── Extracted information ──

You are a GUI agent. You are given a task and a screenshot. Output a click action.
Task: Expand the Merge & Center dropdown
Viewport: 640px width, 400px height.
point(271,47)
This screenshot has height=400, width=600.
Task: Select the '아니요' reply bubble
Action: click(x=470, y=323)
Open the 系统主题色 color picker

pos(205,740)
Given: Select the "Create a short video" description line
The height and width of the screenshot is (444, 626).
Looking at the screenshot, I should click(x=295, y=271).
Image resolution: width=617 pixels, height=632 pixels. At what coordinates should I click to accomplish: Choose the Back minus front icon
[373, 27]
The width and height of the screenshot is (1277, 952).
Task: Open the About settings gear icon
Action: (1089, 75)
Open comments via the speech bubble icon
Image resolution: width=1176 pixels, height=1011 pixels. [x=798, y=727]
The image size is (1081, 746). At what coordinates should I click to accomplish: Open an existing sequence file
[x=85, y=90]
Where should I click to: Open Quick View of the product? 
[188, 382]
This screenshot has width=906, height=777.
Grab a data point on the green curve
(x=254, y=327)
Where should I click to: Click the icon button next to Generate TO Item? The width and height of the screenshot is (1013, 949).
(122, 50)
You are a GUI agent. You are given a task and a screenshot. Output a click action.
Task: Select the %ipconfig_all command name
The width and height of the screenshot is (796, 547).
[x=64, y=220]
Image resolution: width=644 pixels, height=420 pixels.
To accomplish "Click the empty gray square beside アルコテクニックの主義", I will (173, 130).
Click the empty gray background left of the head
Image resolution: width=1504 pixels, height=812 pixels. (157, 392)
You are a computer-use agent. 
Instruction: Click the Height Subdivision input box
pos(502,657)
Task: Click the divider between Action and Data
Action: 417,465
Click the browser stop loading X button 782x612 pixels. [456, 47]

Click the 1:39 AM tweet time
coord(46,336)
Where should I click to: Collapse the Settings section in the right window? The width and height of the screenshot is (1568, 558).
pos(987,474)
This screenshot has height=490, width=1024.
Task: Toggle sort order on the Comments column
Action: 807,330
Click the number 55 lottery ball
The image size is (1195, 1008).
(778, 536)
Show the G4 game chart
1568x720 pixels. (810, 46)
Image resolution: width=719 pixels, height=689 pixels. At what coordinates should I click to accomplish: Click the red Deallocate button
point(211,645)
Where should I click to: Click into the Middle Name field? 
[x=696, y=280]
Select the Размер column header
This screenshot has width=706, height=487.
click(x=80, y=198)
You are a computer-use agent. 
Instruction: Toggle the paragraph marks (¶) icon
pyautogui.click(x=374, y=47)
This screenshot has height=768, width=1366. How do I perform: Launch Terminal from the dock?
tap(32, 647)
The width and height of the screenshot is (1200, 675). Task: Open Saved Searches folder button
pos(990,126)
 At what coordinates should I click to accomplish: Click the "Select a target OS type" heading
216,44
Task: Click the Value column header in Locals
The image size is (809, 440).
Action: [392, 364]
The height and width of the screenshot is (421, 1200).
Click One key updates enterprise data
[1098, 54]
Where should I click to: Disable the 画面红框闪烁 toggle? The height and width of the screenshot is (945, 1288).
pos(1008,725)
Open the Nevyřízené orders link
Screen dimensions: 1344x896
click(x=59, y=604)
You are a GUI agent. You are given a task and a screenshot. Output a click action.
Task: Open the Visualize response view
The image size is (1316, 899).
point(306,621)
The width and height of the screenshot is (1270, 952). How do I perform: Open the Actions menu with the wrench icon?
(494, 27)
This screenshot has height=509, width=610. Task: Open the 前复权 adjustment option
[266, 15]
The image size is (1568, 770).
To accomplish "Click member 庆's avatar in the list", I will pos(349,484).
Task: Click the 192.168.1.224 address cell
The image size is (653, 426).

───

▶ _Goal of the exercise_:
Please transcribe the records above in full, keeping every word.

▶ _Exercise response_:
You are a GUI agent. You are given a task and a screenshot. Output a click action.
Task: Expand the Merge & Center dropdown
Viewport: 640px width, 400px height.
point(271,47)
This screenshot has height=400, width=600.
Task: Select the '아니요' reply bubble
Action: click(x=470, y=323)
Open the 系统主题色 color picker

pos(205,740)
Given: Select the "Create a short video" description line
The height and width of the screenshot is (444, 626).
Looking at the screenshot, I should click(x=295, y=271).
Image resolution: width=617 pixels, height=632 pixels. At what coordinates should I click to accomplish: Choose the Back minus front icon
[373, 27]
The width and height of the screenshot is (1277, 952).
Task: Open the About settings gear icon
Action: (1089, 75)
Open comments via the speech bubble icon
Image resolution: width=1176 pixels, height=1011 pixels. [x=798, y=727]
The image size is (1081, 746). At what coordinates should I click to accomplish: Open an existing sequence file
[x=85, y=90]
Where should I click to: Open Quick View of the product? 
[188, 382]
This screenshot has width=906, height=777.
Grab a data point on the green curve
(x=254, y=327)
Where should I click to: Click the icon button next to Generate TO Item? The width and height of the screenshot is (1013, 949).
(122, 50)
You are a GUI agent. You are given a task and a screenshot. Output a click action.
Task: Select the %ipconfig_all command name
The width and height of the screenshot is (796, 547).
[x=64, y=220]
Image resolution: width=644 pixels, height=420 pixels.
To accomplish "Click the empty gray square beside アルコテクニックの主義", I will (173, 130).
Click the empty gray background left of the head
Image resolution: width=1504 pixels, height=812 pixels. (157, 392)
You are a computer-use agent. 
Instruction: Click the Height Subdivision input box
pos(502,657)
Task: Click the divider between Action and Data
Action: 417,465
Click the browser stop loading X button 782x612 pixels. [456, 47]

Click the 1:39 AM tweet time
coord(46,336)
Where should I click to: Collapse the Settings section in the right window? The width and height of the screenshot is (1568, 558).
pos(987,474)
This screenshot has height=490, width=1024.
Task: Toggle sort order on the Comments column
Action: 807,330
Click the number 55 lottery ball
The image size is (1195, 1008).
(778, 536)
Show the G4 game chart
1568x720 pixels. (810, 46)
Image resolution: width=719 pixels, height=689 pixels. At what coordinates should I click to accomplish: Click the red Deallocate button
point(211,645)
Where should I click to: Click into the Middle Name field? 
[x=696, y=280]
Select the Размер column header
This screenshot has width=706, height=487.
click(x=80, y=198)
You are a computer-use agent. 
Instruction: Toggle the paragraph marks (¶) icon
pyautogui.click(x=374, y=47)
This screenshot has height=768, width=1366. How do I perform: Launch Terminal from the dock?
tap(32, 647)
The width and height of the screenshot is (1200, 675). Task: Open Saved Searches folder button
pos(990,126)
 At what coordinates should I click to accomplish: Click the "Select a target OS type" heading
216,44
Task: Click the Value column header in Locals
The image size is (809, 440).
Action: [392, 364]
The height and width of the screenshot is (421, 1200).
Click One key updates enterprise data
[1098, 54]
Where should I click to: Disable the 画面红框闪烁 toggle? The height and width of the screenshot is (945, 1288).
pos(1008,725)
Open the Nevyřízené orders link
Screen dimensions: 1344x896
click(x=59, y=604)
You are a GUI agent. You are given a task and a screenshot. Output a click action.
Task: Open the Visualize response view
The image size is (1316, 899).
point(306,621)
The width and height of the screenshot is (1270, 952). How do I perform: Open the Actions menu with the wrench icon?
(494, 27)
This screenshot has height=509, width=610. Task: Open the 前复权 adjustment option
[266, 15]
The image size is (1568, 770).
To accomplish "Click member 庆's avatar in the list", I will pos(349,484).
Task: Click the 192.168.1.224 address cell
The image size is (653, 426).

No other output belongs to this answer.